Living or Traveling: Culture divides and people like me

Ever since my year abroad there, I have wanted to live in Paris. I can't explain what it is, just that I have never felt so at home in any other city. I feel like I belong there. It's not just the city -- I've met a lot of people who have great things to say about the city and nothing good about the people, but I love the people. I speak the language more than just the words.

But I didn't go to Paris after graduation, I went to Cambodia, and I've found all sorts of amazing opportunities here that are exciting and interesting and I'm quite sure that it's a fantastic place to begin my career. The problem is that sometime over the past several months, I got it into my head that I could never actually live in Paris and do what I want. In Europe, maybe, but not in Paris. That is, of course, ridiculous.

As you know, I just went back to Paris, and was quite surprised to find that I still loved it just as much as before, perhaps even more, and felt just as home as before. In fact the amount to which I did feel at home was really disturbing -- after the first day, when I felt like a tourist and THAT was upsetting -- so much that I  kept forgetting in I was in Paris, this grand city and word that was this far-off, inaccessible place in my mind. I guess in self-defense, I decided that since I could never live there, I should forget how much I enjoy being there. The Ego is a crazy thing, isn't it?

What I mean to say is that for the last several months, my life has been nothing but cultural divides and language barriers. The experience I'm getting, the amount I'm learning and growing, is already noticeable to me and to others, and I have no doubts whatsoever that years down the line, it will count as one of the most marking experiences of my life.

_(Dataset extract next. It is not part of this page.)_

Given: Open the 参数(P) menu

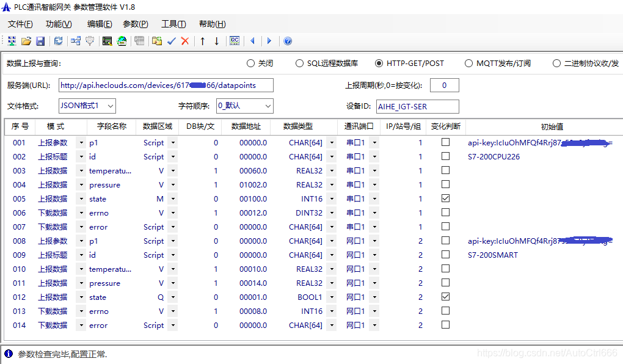Looking at the screenshot, I should [136, 24].
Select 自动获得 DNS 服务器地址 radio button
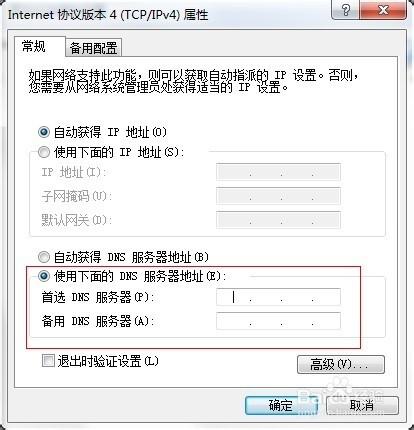Viewport: 414px width, 430px height. (x=44, y=257)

However. It's strange, I hate saying this, because I do love learning about new cultures and immersing myself in them, seeing what it's like on the other side and in some ways it feels like dissing this place. But I'm not, and I don't have to be.

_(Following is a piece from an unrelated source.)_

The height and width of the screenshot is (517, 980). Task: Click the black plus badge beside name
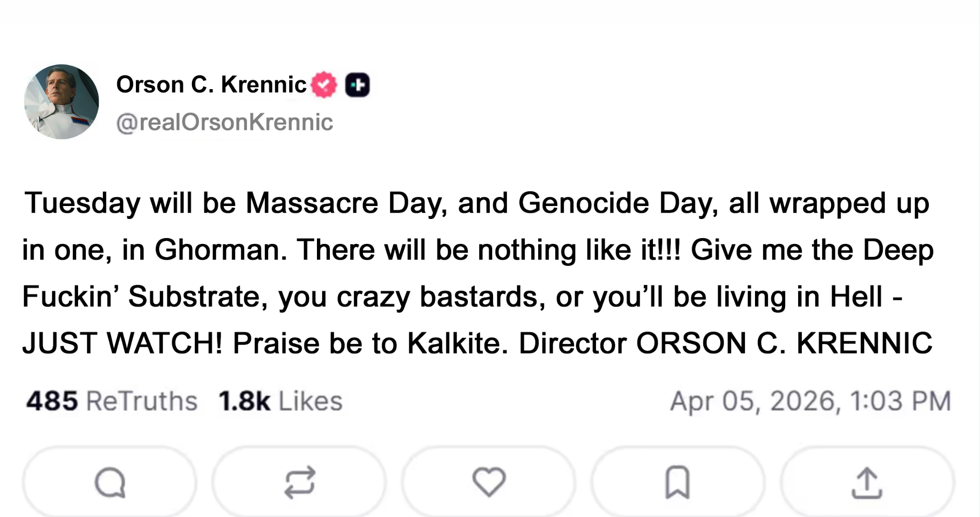pos(358,85)
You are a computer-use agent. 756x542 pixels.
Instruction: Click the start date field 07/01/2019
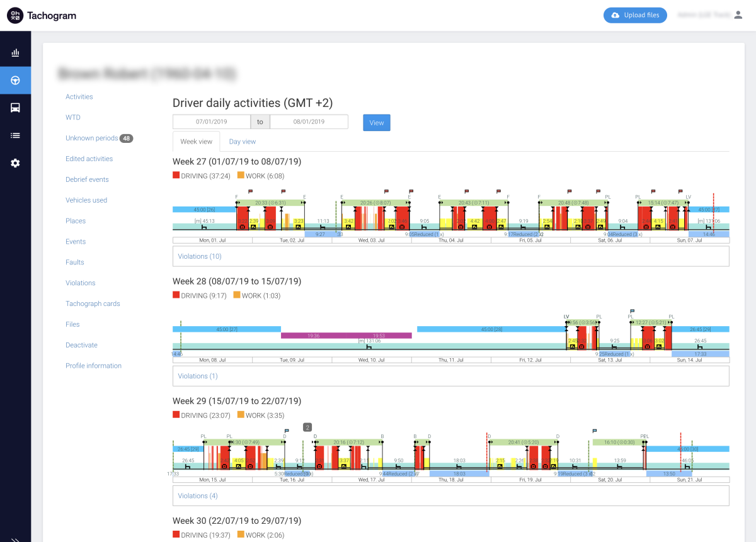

The fact is that I want to spend my life somewhere where I am not a stranger, where I get the culture and the language and have a mutual understanding with the people around me.

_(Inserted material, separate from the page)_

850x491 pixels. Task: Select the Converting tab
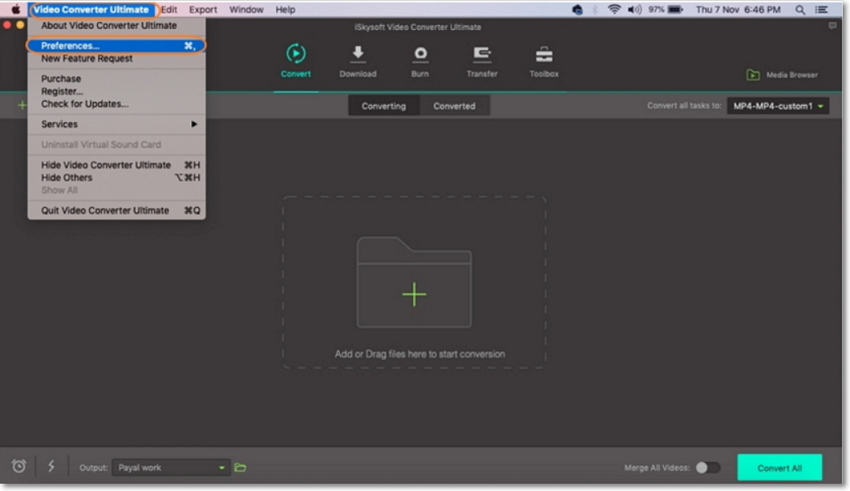pos(384,105)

Here, walking out my door brands me immediately. I cannot go anywhere anonymously. The Cambodian people are warm and friendly, but I will never be one of them, never truly belong. I am Barang. And then everything else, but first I am white.

I don't want to say that Cambodia is not a good country, the culture is bad, or anything of the sort. It's just different, fundamentally and in every possible way, from what I know. Because of it, there is and always will be some disconnect between us, a gap that is just too wide to leap. We will always be negotiating, meeting in the middle.

I don't want to live forever like that. I count on staying, as I've said, for anywhere between two or three more years, and intend on using that time as fully as possible. But after that, it will be time to find some place where I can be home. Whether that's somewhere in the world with my parents, or even better, in Paris (and that's always on the list, always the place where I am going).

In many ways I feel more French than American and often feel like a stranger in America. Paris needs to be where I end up -- and therefore I'll find a way to do what I want there -- because it is home. It is where I am at home, where my energy syncs up with the energy around me, and living is as easy as breathing.

Going back reminded me how beautiful that is.